Of these, the interpretation of the importance of the quality of life changes in the subacute situation and the assessment of the adequacy of the evidence of effectiveness of infliximab in the acute hospital-based situation were considered pre-eminent by the ERG.

Summary of NICE guidance issued as a result of the STA

At the time of writing, the guidance document issued by NICE in April 2008 states that:

Infliximab is not recommended for the treatment of subacute manifestations of moderately to severely active ulcerative colitis.

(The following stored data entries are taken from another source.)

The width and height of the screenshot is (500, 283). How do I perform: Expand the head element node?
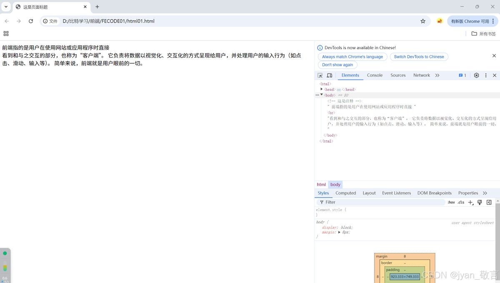tap(322, 89)
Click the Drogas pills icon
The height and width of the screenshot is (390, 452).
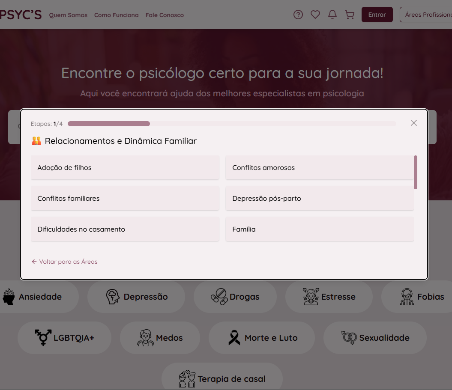(219, 297)
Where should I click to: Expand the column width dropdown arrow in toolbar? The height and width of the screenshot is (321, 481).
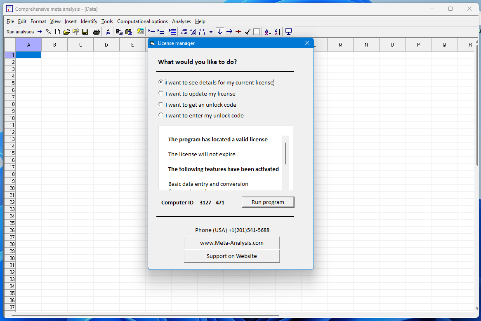coord(211,32)
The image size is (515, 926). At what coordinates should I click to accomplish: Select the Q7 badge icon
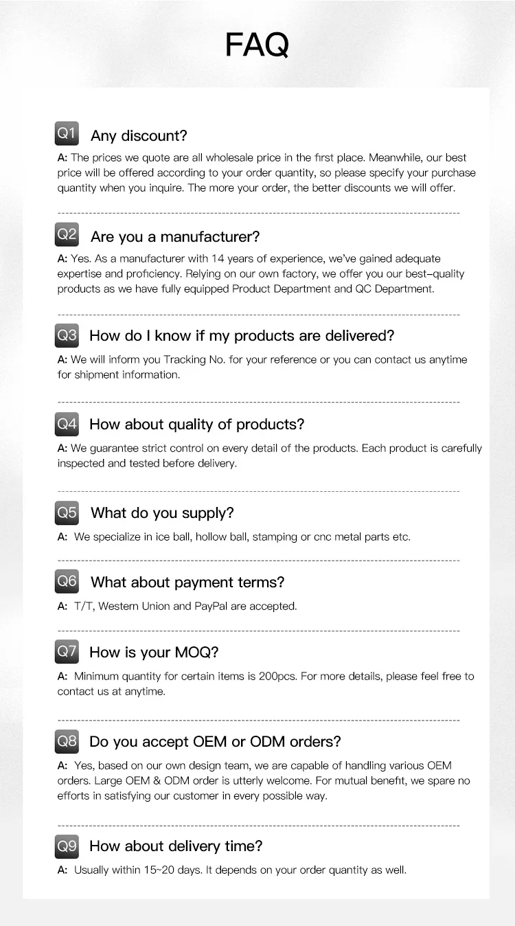coord(67,651)
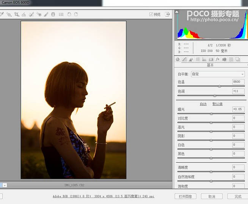Screen dimensions: 248x204
Task: Select the Straighten tool
Action: (24, 14)
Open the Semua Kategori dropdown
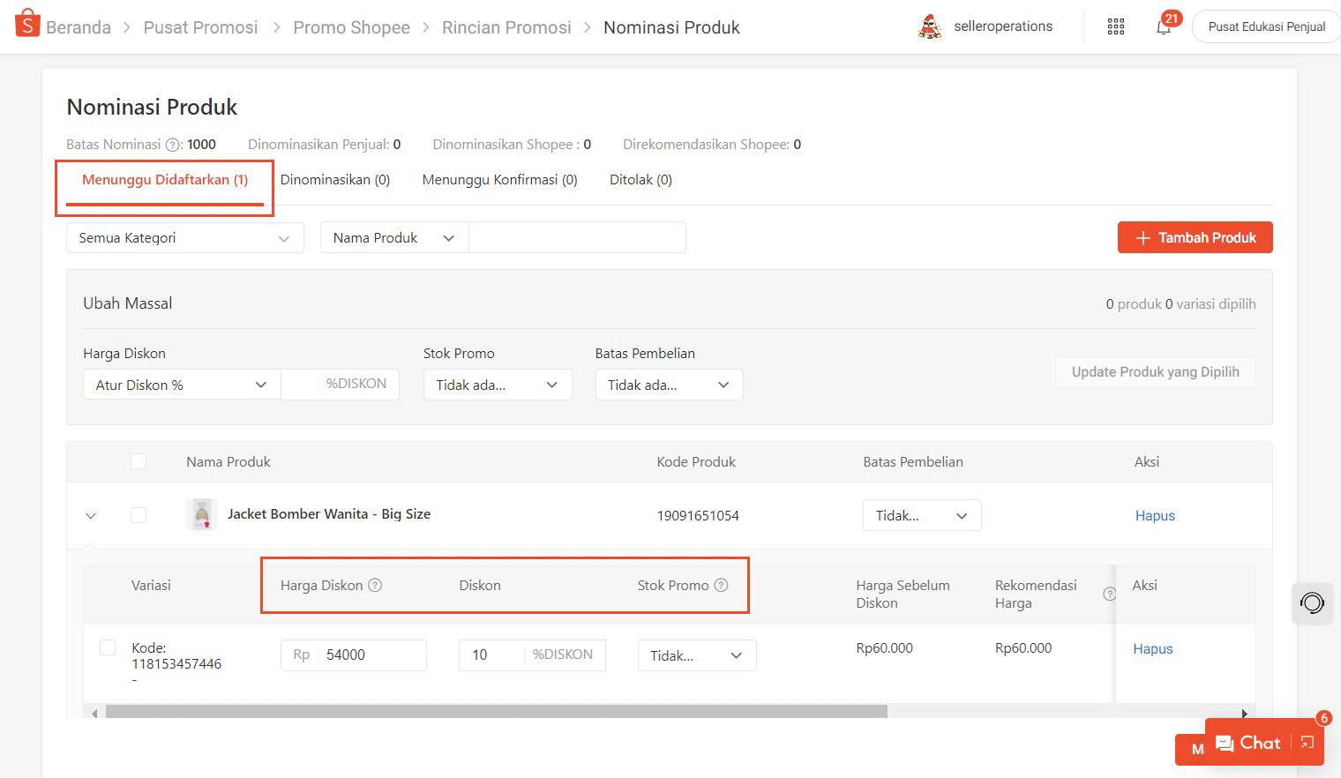 point(184,238)
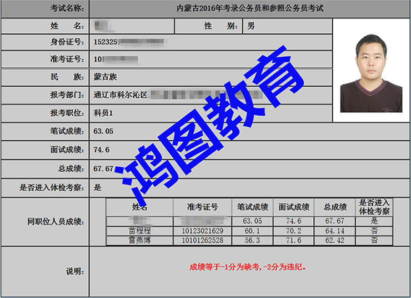Screen dimensions: 411x298
Task: Select the gender value 男
Action: (251, 26)
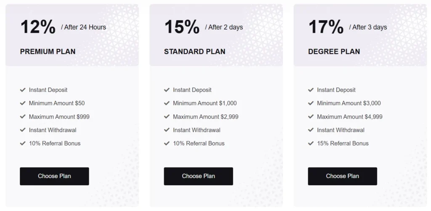The width and height of the screenshot is (431, 211).
Task: Select the STANDARD PLAN heading
Action: (194, 51)

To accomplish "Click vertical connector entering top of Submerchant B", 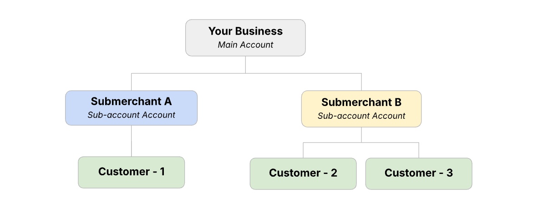I will 361,82.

For the purposes of this guidance, a subacute manifestation of moderately to severely active ulcerative colitis is defined as disease that would normally be managed in an outpatient setting and that does not require hospitalisation or the consideration of urgent surgical intervention.

Key references

1. National Institute for Health and Clinical Excellence . Guide to the Single Technology (STA) Process 2006. www.nice.org.uk/page.aspx?o=STAprocessguide.
2. Hyde C, Bryan S, Juarez-Garcia A, Andronis L. Infliximab for Ulcerative Colitis 2007. www.nice.org.uk/nicemedia/pdf/UlcerativeColitisEvidenceReviewGroupReport.pdf (accessed 1 November 2008).